Question

Find the centre of mass of a uniform (a) half-disc, (b) quarter-disc.

Answer 1

Let M and R be the mass and radius of the half-disc, mass per unit area of the half-disc

(a) The half-disc can be supposed to be consists of a large number of semicircular rings of mass om and thickness and radii ranging from r = 0 to r = R.

The surface area of the semicircular ring of radius r and of thickness dr = `1/2 2πr xx dr = πrdr`

 ∴ Mass of this elementary ring, dm = `πrdr xx (2M)/(rR^2)`

dm = `(2M)/R^2 rdr`

If (x, y) are coordinates of the centre of mass of this element,

Then, `(x, y) = (0, (2r)/π)`

Therefore, x = 0 and y = `(2r)/π`

Let x_CM and y_CM be the coordinates of the centre of mass of the semicircular disc.

Then x_CM = `1/M int_0^R xdm = 1/M int_0^R 0  dm = 0`

 y_CM = `1/M int_0^R ydm = 1/M int_0^R (2r)/π xx ((2M)/R^2  rdr)`

= `4/(πR^2) int_0^R r^2dr`

= `4/(πR^2) [r^3/3]_0^R`

= `4/(πR^2) xx (R^3/3 - 0)`

= `(4R)/(3π)`

∴ Centre of mass of the semicircular disc = `(0, (4R)/(3π))`

(b) Centre of mass of a uniform quarter disc.
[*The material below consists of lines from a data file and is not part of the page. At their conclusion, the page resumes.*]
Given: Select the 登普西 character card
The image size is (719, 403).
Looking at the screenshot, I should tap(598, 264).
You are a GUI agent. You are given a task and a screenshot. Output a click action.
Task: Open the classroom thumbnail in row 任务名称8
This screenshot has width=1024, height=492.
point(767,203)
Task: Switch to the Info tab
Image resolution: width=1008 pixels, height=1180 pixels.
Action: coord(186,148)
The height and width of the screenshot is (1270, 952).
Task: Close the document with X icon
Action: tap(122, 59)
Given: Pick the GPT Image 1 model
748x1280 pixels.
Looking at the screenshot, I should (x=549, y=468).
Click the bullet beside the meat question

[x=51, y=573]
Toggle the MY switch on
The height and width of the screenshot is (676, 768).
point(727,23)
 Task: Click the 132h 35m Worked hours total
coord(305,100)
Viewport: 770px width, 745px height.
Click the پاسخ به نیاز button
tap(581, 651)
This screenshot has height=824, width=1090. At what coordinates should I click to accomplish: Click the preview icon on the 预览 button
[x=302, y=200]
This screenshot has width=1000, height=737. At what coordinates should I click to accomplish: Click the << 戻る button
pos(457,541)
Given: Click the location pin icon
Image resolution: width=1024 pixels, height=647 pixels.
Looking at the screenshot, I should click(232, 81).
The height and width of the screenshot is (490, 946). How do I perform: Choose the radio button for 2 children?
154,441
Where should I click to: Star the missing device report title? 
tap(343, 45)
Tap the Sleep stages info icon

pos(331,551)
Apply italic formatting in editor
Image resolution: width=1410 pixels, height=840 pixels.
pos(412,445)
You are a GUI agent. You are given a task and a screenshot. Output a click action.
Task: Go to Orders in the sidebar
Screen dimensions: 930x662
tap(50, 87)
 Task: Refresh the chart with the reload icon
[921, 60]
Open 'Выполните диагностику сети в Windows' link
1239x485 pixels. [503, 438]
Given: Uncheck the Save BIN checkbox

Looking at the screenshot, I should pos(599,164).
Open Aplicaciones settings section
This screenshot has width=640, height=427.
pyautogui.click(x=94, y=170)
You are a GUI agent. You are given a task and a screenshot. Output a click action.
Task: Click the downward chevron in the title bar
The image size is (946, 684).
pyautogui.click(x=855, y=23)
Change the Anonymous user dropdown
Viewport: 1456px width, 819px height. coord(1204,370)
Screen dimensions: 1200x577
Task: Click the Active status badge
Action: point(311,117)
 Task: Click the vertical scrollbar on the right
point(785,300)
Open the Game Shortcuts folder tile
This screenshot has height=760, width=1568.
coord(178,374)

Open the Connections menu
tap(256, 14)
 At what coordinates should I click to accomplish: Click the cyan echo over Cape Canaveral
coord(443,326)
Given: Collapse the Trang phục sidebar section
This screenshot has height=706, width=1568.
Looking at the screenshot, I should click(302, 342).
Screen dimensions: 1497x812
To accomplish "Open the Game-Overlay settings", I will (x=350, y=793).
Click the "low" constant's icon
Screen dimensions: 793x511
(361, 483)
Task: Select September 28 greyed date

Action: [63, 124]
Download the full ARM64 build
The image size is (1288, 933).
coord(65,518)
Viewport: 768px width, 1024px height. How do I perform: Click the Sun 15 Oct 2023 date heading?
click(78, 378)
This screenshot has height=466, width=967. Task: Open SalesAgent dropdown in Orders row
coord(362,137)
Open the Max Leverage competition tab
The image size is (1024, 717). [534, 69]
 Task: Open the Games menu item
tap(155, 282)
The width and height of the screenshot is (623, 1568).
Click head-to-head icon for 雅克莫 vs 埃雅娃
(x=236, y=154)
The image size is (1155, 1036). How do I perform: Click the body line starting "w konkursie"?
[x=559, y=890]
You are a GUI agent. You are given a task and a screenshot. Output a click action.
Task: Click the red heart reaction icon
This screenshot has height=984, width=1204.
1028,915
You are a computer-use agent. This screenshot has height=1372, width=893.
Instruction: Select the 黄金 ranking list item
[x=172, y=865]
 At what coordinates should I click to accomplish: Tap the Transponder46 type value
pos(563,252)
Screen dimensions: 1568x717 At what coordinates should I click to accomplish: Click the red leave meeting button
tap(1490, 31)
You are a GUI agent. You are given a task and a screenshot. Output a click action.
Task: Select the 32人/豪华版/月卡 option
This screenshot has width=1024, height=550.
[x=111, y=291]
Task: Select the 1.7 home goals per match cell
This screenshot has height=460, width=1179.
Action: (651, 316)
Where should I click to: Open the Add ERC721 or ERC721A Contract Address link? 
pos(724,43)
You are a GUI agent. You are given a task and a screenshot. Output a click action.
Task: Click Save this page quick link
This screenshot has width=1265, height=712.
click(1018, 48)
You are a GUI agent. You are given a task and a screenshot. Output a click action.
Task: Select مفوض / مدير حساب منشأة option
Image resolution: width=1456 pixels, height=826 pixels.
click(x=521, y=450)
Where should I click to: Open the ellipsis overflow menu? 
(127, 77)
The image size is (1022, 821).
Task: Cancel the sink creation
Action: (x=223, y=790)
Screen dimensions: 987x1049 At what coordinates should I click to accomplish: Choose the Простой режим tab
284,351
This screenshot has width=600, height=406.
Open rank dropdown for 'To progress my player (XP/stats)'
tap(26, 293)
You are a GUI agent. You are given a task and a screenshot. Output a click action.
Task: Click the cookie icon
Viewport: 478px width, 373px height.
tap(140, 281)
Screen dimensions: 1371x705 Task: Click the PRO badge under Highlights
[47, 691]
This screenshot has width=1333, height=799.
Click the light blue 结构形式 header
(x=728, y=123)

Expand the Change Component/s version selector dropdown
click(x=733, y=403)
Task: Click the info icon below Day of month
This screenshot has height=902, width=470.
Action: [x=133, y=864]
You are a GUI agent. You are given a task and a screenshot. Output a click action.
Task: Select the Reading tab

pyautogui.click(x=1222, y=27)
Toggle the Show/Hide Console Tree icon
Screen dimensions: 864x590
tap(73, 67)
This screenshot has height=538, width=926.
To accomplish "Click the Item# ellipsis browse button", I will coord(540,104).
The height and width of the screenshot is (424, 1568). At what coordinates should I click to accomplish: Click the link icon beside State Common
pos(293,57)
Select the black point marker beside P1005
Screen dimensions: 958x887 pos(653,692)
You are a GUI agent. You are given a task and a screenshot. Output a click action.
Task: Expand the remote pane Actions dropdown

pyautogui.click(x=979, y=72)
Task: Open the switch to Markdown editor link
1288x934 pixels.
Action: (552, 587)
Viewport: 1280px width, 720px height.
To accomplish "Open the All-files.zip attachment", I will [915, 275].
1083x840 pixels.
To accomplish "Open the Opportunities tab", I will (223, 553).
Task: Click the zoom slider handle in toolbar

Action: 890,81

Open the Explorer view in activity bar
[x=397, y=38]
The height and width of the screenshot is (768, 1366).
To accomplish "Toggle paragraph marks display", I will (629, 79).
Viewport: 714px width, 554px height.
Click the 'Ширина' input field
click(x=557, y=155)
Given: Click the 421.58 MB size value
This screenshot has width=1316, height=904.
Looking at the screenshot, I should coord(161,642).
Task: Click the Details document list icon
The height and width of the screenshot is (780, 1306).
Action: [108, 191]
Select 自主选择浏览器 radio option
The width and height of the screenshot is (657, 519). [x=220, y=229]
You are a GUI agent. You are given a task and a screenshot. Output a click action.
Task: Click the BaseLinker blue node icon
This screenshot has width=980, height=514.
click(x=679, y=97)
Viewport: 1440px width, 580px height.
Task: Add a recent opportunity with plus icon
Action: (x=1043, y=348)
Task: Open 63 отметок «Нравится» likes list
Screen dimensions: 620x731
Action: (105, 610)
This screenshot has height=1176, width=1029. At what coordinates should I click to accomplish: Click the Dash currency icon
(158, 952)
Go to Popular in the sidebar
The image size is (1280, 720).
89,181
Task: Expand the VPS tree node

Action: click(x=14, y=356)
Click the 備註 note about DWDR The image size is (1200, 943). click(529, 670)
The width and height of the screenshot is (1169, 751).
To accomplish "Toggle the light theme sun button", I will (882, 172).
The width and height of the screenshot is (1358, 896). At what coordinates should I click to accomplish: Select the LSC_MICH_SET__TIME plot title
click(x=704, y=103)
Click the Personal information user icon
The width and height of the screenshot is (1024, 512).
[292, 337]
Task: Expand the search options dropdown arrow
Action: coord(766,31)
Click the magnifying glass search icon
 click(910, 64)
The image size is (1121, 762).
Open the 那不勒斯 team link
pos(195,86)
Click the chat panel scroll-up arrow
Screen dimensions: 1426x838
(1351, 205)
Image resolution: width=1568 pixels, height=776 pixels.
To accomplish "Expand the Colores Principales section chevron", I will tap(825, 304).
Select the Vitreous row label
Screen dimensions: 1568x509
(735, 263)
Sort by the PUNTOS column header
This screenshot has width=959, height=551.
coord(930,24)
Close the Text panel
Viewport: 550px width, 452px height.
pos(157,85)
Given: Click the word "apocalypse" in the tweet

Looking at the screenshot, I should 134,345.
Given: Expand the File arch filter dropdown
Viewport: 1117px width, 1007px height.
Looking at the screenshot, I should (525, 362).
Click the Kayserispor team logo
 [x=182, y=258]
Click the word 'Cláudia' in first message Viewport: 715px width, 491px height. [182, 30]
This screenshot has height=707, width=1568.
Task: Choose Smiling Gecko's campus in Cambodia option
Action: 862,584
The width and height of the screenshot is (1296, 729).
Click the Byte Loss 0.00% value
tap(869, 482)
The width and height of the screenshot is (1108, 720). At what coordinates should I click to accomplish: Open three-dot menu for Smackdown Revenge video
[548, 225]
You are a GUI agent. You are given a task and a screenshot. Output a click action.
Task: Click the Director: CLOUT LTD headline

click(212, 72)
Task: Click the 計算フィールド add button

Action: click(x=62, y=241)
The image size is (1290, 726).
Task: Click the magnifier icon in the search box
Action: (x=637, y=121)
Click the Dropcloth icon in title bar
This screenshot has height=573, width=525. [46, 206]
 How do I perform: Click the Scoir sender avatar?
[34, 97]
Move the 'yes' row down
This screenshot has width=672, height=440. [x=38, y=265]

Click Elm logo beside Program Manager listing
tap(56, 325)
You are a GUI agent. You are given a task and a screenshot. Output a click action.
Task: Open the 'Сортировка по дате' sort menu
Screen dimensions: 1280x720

Mass per unit area of the quarter disc = `M/((πR^2)/4) = (4M)/(πR^2)`

Using symmetry

For a half-disc along the y-axis centre of mass will be at `x = (4R)/(3π)`

For a half-disc along the x-axis centre of mass will be at `x = (4R)/(3π)`

Hence, for the quarter disc centre of mass = `((4R)/(3π), (4R)/(3π))`